Three years have passed since the launch of the UK’s Open Banking initiative. On 13 January 2018, the second Payment Services Directive (PSD2) came into force, enabling regulated third-party providers to access a customer’s bank account information (with their consent).
This was a significant milestone for the UK’s financial market. Open Banking was designed to increase competition and innovation in a sector traditionally dominated by large financial services companies. Banking APIs would break down the barriers standing in the way of data sharing, and enable new providers and technology companies to enter the market, offering better services for customers, and at lower prices.
With technology at the heart of the initiative, the UK’s Open Banking system signalled a transition of power to the consumer. Soon, banking customers would have a plethora of options to choose from when it came to shopping around for the best deals.
Given that we are entering the fourth year of Open Banking, now is the right time to reflect on the achievements already made, and what’s in store for the future of the initiative.
Collaboration has not always been a strong suit of the financial services sector, but the introduction of Open Banking has already encouraged much greater cooperation between players in this space. The requirement for all UK-regulated banks to allow customers to share their financial data with authorised third-party providers has served to level the playing field between incumbent legacy banks and smaller fintech challengers.
Innovation has become a shared goal, with the benefits of closer partnerships filtering down to the consumer. Better products and services are being created every day, with the added benefits of a more interconnected and open financial ecosystem.
The advantages of enhanced collaboration can already be measured. Increasingly, banking customers are exerting greater control over their finances; finding better deals; and generally making more informed decisions, thanks to having a clear view of their finances via new apps and digital platforms.

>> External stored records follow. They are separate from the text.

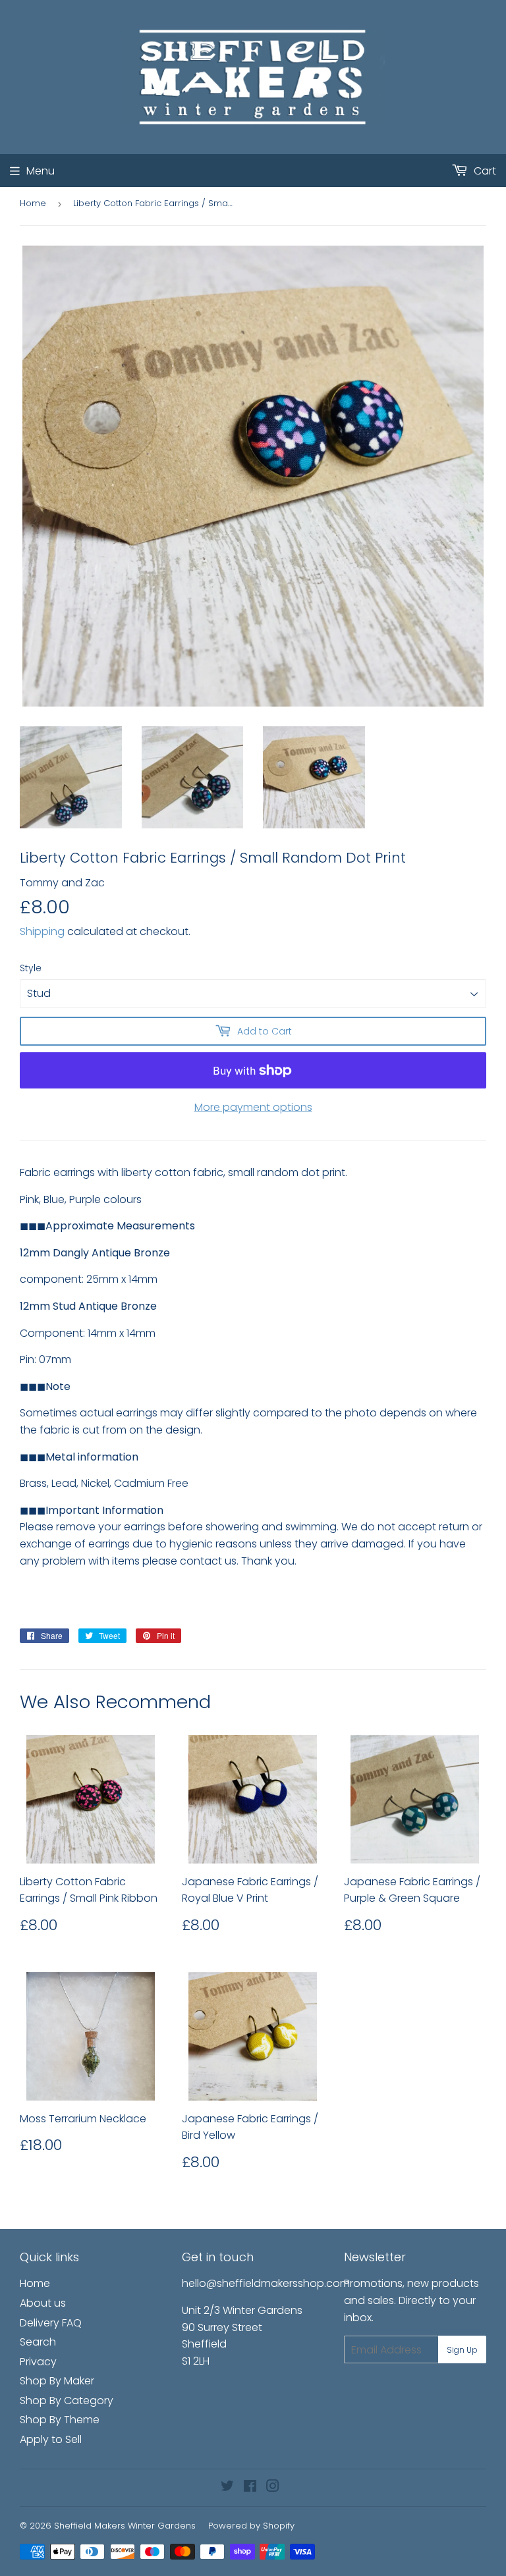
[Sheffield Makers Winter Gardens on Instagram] (272, 2487)
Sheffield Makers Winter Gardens (125, 2525)
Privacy (38, 2361)
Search (38, 2341)
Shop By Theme (59, 2419)
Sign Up (462, 2349)
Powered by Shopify (251, 2525)
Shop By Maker (57, 2380)
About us (43, 2303)
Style (31, 968)
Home (33, 203)
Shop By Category (66, 2400)
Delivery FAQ (51, 2322)
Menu (40, 170)
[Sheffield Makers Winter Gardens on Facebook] (250, 2487)
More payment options (253, 1107)
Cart (483, 170)
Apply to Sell (51, 2439)
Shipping (42, 931)
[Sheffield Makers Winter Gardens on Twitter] (227, 2487)
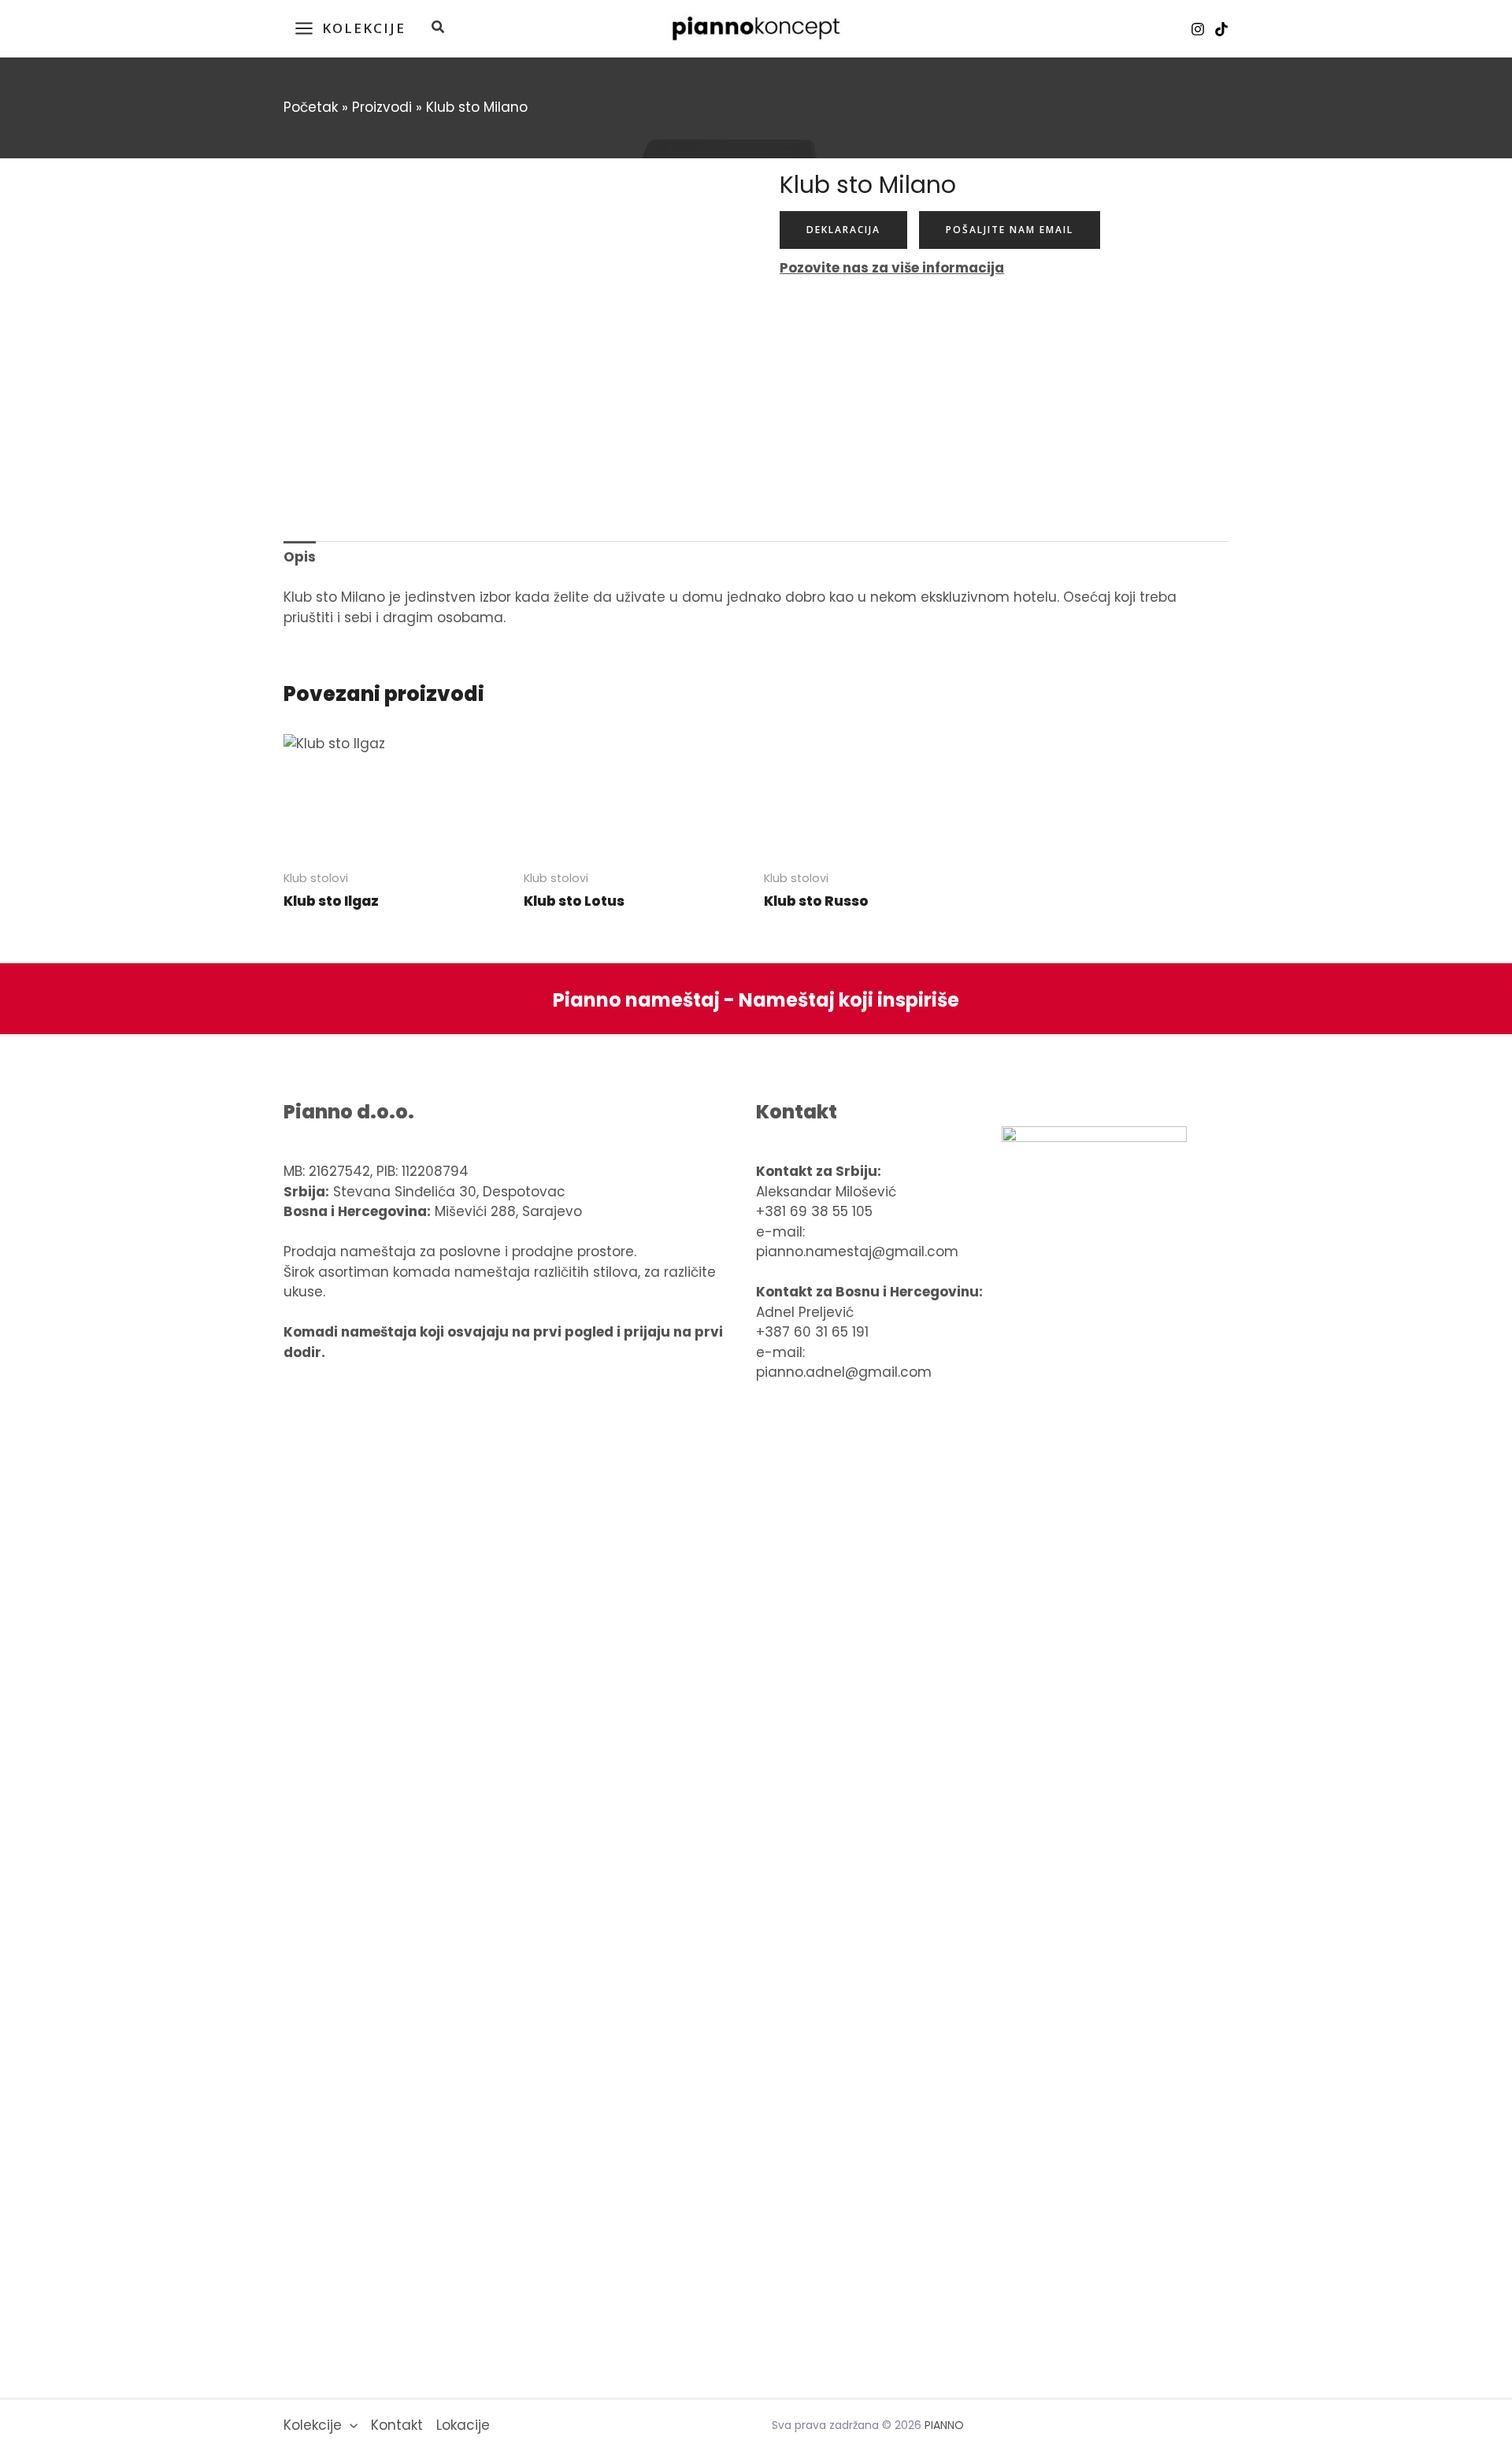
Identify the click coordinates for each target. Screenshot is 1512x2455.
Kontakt (397, 2425)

No doubt, early development has been positive overall. But one key issue stands in the way of more widespread adoption. For the most part, consumers have a limited awareness of how the initiative impacts them on a day-to-day basis, with only 18% saying that they currently understand what Open Banking means for them.
The COVID effect
No discussion about Open Banking would be complete without reference to the impact of COVID-19. As previously mentioned, awareness amongst the majority of consumers and even businesses about the practical benefits of Open Banking is still somewhat lacking. Yet, COVID-19 has gone a long way towards uncovering the value of simplified data sharing.